About this exercise:
Find the line in the entries below that contains "Gestisci servizi (50, 1994)". Repeat it exactly, and every line after it through the line that contains "Retinografia (1070, 1802)".

[Supplied data — start]

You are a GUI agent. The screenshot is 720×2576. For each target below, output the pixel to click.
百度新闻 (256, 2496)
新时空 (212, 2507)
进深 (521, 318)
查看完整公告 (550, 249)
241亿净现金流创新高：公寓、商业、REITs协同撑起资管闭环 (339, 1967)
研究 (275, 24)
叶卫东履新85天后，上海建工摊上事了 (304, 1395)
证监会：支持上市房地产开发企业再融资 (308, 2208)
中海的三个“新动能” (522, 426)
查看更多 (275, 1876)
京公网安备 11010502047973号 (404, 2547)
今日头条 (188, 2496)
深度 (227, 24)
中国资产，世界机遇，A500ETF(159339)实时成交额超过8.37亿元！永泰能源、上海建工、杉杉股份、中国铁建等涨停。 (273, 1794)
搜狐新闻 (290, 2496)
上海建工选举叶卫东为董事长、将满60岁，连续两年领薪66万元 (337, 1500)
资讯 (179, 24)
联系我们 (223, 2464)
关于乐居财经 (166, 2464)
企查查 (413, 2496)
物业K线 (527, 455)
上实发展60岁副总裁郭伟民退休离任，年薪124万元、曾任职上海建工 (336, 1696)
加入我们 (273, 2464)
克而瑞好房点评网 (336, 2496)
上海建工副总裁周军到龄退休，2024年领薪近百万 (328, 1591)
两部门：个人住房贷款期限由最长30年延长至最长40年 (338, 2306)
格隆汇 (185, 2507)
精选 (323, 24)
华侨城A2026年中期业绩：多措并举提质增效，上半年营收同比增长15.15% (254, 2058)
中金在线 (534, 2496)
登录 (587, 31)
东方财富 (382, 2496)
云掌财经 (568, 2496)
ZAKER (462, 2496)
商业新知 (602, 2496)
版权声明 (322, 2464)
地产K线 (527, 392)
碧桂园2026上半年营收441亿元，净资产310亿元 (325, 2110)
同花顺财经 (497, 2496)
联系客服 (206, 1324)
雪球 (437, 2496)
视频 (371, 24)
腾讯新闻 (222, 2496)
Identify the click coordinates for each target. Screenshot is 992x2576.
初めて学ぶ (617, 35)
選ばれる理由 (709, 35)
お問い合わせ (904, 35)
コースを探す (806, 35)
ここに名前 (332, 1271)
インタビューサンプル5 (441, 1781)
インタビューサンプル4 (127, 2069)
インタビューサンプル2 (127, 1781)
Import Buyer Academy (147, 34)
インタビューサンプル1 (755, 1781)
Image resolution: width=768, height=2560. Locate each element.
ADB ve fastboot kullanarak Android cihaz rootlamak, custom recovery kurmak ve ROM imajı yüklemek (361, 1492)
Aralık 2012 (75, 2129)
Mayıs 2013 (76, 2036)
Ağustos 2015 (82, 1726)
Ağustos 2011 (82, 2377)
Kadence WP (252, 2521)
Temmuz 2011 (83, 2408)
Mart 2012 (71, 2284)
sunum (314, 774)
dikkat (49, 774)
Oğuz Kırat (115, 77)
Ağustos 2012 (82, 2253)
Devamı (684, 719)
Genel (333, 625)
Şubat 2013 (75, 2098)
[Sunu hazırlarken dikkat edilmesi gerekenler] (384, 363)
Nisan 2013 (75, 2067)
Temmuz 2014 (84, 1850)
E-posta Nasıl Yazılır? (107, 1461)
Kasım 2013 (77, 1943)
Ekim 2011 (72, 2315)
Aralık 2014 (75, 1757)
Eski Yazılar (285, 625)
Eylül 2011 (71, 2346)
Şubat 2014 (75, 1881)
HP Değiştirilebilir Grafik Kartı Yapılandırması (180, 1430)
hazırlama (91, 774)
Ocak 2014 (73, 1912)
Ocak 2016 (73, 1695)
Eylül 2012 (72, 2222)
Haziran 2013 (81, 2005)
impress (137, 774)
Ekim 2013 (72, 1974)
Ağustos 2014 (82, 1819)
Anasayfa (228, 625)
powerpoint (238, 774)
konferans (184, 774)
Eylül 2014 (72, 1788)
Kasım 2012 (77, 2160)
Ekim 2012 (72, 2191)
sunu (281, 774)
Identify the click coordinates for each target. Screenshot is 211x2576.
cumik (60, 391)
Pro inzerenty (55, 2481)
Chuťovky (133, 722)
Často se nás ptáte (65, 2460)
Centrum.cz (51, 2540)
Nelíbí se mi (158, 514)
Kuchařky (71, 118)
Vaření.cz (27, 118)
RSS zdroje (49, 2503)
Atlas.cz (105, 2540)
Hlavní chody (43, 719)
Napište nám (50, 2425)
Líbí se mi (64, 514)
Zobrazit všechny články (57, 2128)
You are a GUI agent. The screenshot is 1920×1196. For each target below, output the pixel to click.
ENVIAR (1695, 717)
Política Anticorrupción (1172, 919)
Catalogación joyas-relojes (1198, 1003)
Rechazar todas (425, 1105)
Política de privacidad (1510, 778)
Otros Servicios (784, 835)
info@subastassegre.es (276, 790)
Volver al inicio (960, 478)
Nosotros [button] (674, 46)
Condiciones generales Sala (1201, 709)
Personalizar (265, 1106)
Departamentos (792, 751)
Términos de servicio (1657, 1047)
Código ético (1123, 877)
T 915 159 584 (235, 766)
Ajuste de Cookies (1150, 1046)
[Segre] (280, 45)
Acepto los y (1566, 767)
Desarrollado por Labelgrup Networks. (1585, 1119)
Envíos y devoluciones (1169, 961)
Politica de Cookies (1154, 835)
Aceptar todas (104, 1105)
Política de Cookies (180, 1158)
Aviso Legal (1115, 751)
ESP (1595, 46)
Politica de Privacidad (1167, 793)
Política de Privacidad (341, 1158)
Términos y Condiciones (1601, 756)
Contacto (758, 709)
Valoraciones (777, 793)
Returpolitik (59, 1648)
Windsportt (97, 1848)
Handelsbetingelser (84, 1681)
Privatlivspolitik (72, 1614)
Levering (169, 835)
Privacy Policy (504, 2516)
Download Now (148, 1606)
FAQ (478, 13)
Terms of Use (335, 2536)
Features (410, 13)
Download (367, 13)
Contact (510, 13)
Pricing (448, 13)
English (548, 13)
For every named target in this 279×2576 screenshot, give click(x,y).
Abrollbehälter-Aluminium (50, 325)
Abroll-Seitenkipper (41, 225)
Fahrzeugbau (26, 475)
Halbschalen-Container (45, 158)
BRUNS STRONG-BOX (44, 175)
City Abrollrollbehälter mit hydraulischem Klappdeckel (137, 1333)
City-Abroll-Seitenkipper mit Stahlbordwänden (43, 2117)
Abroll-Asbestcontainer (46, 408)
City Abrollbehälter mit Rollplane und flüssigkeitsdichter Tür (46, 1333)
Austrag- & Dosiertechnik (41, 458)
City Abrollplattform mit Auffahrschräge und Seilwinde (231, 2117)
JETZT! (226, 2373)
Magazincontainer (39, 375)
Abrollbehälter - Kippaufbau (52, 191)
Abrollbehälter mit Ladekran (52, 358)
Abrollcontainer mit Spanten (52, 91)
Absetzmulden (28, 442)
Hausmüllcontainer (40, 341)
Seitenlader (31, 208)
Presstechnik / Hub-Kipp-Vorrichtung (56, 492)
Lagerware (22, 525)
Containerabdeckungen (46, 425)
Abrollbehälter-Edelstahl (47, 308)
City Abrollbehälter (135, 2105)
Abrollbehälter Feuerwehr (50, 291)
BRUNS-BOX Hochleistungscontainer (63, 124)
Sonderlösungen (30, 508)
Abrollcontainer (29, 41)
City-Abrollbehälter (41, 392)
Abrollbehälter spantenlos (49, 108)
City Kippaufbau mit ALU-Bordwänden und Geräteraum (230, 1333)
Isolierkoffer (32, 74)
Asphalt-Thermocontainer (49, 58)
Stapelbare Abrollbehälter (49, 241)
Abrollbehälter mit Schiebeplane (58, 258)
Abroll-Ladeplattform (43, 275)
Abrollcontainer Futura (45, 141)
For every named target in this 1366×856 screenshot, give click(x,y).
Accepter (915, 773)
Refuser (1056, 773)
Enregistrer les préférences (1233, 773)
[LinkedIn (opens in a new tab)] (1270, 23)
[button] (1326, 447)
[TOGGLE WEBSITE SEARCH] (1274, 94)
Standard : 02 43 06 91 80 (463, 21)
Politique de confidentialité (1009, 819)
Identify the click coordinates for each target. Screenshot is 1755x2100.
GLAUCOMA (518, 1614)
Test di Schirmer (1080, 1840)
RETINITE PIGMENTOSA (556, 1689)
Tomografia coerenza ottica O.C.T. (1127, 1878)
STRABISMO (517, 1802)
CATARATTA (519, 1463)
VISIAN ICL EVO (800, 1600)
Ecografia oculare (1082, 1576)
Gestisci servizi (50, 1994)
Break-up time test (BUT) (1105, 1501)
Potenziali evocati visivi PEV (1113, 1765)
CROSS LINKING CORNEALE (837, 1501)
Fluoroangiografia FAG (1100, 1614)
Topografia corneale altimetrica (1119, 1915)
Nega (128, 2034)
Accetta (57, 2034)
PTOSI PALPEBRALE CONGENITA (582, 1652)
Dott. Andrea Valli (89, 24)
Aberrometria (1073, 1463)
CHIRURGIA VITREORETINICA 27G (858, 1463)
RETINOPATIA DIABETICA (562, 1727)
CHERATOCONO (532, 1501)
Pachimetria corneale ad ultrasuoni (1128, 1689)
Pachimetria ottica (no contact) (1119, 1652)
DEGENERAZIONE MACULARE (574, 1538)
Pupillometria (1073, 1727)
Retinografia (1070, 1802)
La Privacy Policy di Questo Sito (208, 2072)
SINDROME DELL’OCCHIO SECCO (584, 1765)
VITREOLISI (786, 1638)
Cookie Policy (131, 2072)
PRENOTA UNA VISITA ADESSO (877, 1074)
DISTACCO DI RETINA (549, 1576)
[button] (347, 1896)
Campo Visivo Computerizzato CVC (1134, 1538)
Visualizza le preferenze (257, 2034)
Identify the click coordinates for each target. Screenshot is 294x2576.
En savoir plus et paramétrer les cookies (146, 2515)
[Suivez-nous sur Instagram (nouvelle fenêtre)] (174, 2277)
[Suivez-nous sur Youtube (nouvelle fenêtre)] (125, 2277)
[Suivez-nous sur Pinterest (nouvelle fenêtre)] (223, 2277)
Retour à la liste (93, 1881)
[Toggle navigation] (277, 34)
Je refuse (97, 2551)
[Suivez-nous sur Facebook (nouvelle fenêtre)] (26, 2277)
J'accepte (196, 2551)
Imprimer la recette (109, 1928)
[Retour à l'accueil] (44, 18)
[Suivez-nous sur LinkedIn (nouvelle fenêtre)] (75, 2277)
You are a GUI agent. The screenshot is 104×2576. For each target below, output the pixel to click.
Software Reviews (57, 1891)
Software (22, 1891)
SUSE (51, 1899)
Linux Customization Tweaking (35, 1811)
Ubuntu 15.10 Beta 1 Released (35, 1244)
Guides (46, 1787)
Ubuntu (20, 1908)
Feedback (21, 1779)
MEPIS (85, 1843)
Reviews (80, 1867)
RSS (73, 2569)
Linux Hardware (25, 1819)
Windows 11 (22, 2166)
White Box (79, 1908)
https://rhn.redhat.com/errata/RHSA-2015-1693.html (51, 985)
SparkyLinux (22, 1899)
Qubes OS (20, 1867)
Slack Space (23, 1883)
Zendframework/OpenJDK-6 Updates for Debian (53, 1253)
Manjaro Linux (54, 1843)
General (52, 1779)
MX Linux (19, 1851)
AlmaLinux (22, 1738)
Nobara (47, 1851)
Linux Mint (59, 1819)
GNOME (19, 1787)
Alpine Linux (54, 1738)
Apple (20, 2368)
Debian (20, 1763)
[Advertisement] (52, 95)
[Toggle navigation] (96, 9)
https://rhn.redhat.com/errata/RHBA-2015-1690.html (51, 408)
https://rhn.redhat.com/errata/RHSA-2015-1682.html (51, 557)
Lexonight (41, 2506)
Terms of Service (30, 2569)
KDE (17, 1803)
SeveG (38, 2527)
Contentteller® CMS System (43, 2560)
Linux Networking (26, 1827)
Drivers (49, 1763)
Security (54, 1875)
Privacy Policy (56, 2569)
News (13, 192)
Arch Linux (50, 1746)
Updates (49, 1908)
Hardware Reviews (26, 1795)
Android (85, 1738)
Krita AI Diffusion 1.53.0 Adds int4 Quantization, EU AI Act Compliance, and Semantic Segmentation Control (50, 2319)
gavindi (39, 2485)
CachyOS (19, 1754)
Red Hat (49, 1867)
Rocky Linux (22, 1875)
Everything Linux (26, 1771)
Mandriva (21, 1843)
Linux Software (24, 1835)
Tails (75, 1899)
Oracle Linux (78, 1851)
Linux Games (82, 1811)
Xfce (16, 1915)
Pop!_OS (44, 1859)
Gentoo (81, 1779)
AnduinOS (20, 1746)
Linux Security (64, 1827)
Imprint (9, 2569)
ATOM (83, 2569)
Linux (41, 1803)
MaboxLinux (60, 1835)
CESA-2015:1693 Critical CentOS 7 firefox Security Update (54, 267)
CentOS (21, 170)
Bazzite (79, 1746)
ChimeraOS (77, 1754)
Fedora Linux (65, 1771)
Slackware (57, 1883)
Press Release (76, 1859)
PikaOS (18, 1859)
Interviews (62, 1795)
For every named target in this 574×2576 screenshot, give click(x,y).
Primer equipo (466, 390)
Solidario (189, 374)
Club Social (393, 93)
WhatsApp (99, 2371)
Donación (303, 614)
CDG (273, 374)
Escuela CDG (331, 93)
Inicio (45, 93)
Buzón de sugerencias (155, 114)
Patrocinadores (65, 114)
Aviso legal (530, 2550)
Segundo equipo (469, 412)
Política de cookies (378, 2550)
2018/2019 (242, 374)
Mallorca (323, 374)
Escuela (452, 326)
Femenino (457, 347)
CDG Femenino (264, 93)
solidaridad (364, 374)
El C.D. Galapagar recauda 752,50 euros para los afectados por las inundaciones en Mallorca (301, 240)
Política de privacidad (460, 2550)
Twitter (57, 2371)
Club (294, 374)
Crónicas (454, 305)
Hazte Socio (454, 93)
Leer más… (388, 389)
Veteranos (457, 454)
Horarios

[Supplied data — finish]

Result:
Gestisci servizi (50, 1994)
Break-up time test (BUT) (1105, 1501)
Potenziali evocati visivi PEV (1113, 1765)
CROSS LINKING CORNEALE (837, 1501)
Fluoroangiografia FAG (1100, 1614)
Topografia corneale altimetrica (1119, 1915)
Nega (128, 2034)
Accetta (57, 2034)
PTOSI PALPEBRALE CONGENITA (582, 1652)
Dott. Andrea Valli (89, 24)
Aberrometria (1073, 1463)
CHIRURGIA VITREORETINICA 27G (858, 1463)
RETINOPATIA DIABETICA (562, 1727)
CHERATOCONO (532, 1501)
Pachimetria corneale ad ultrasuoni (1128, 1689)
Pachimetria ottica (no contact) (1119, 1652)
DEGENERAZIONE MACULARE (574, 1538)
Pupillometria (1073, 1727)
Retinografia (1070, 1802)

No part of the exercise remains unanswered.